[Dataset entries]
· · ·
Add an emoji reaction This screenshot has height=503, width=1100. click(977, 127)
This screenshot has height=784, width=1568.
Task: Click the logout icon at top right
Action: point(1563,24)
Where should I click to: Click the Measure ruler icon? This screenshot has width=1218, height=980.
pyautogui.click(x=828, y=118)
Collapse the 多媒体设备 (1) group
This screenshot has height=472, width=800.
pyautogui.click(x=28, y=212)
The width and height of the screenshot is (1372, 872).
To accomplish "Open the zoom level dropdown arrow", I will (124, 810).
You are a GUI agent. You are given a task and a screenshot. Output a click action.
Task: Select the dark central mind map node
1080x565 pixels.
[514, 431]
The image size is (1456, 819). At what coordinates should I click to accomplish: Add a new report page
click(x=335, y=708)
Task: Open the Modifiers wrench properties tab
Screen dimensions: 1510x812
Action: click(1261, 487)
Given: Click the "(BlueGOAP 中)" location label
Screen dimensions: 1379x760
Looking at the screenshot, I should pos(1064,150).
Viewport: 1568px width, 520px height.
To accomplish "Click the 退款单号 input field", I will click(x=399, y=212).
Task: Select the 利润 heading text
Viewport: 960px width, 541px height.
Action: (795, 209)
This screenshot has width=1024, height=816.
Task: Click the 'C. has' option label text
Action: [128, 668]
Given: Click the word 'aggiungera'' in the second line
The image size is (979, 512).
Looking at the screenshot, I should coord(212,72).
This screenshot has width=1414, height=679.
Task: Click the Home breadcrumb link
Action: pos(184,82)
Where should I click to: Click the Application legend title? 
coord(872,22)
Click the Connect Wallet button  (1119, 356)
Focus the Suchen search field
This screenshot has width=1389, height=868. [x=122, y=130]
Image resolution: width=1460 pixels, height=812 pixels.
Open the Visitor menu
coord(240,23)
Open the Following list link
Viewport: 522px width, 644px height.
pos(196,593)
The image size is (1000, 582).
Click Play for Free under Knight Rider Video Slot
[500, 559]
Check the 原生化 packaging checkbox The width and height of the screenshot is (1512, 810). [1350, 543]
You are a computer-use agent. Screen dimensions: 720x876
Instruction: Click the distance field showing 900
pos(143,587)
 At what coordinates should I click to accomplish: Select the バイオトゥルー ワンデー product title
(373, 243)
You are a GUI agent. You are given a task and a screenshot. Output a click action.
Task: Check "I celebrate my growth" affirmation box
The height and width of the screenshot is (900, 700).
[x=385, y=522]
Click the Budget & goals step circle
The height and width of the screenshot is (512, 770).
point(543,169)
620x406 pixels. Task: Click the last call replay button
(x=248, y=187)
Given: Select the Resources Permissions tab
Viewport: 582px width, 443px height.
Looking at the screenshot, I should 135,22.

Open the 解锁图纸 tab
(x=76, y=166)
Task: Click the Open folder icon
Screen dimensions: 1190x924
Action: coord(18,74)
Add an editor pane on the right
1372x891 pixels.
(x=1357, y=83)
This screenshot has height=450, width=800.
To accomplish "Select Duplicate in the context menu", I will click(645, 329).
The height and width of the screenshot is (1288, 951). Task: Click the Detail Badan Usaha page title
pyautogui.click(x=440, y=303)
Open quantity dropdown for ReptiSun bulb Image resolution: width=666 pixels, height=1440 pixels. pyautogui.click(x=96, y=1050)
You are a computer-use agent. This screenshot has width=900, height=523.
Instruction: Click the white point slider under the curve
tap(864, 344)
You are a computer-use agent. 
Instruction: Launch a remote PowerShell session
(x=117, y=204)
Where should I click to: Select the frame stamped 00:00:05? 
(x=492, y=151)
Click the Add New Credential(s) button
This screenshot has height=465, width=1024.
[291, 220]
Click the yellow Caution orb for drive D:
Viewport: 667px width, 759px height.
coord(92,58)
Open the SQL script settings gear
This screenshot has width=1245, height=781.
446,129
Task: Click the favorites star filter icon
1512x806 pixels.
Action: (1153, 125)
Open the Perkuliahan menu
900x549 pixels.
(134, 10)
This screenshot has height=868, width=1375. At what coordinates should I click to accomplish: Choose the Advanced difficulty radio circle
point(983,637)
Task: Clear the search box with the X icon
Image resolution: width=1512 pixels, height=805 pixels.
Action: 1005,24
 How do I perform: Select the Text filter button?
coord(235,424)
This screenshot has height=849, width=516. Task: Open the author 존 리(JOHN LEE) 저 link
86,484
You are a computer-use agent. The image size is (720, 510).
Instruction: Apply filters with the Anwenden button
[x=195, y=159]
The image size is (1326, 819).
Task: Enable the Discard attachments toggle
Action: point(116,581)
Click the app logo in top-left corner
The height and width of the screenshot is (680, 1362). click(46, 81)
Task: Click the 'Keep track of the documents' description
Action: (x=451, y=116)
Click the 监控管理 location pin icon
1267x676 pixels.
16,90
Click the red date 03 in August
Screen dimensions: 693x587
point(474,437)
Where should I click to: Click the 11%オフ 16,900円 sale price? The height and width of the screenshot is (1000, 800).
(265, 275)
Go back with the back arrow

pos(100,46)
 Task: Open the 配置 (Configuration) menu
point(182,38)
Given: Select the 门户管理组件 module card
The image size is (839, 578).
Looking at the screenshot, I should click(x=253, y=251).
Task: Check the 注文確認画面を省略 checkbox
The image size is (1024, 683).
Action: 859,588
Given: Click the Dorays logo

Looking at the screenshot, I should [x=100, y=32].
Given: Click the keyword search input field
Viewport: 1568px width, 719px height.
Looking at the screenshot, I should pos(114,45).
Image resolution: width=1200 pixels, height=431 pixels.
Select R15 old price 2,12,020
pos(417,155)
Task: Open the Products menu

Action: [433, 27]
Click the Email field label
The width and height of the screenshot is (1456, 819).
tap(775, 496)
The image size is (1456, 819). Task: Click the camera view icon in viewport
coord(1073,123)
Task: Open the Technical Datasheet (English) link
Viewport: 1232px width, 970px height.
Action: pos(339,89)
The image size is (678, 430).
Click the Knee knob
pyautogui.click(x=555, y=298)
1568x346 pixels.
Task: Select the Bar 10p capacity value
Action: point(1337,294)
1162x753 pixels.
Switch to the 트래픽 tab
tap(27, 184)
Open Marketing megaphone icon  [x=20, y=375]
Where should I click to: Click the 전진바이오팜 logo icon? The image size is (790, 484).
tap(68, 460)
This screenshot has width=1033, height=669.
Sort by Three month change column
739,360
· · ·
Problem requirements -
Reproduce the entries word for word, starting with the first line and ending with the line containing "click(x=335, y=708)", both ends included.

Solution to this exercise -
Add an emoji reaction This screenshot has height=503, width=1100. click(977, 127)
This screenshot has height=784, width=1568.
Task: Click the logout icon at top right
Action: point(1563,24)
Where should I click to: Click the Measure ruler icon? This screenshot has width=1218, height=980.
pyautogui.click(x=828, y=118)
Collapse the 多媒体设备 (1) group
This screenshot has height=472, width=800.
pyautogui.click(x=28, y=212)
The width and height of the screenshot is (1372, 872).
To accomplish "Open the zoom level dropdown arrow", I will (124, 810).
You are a GUI agent. You are given a task and a screenshot. Output a click action.
Task: Select the dark central mind map node
1080x565 pixels.
[514, 431]
The image size is (1456, 819). At what coordinates should I click to accomplish: Add a new report page
click(x=335, y=708)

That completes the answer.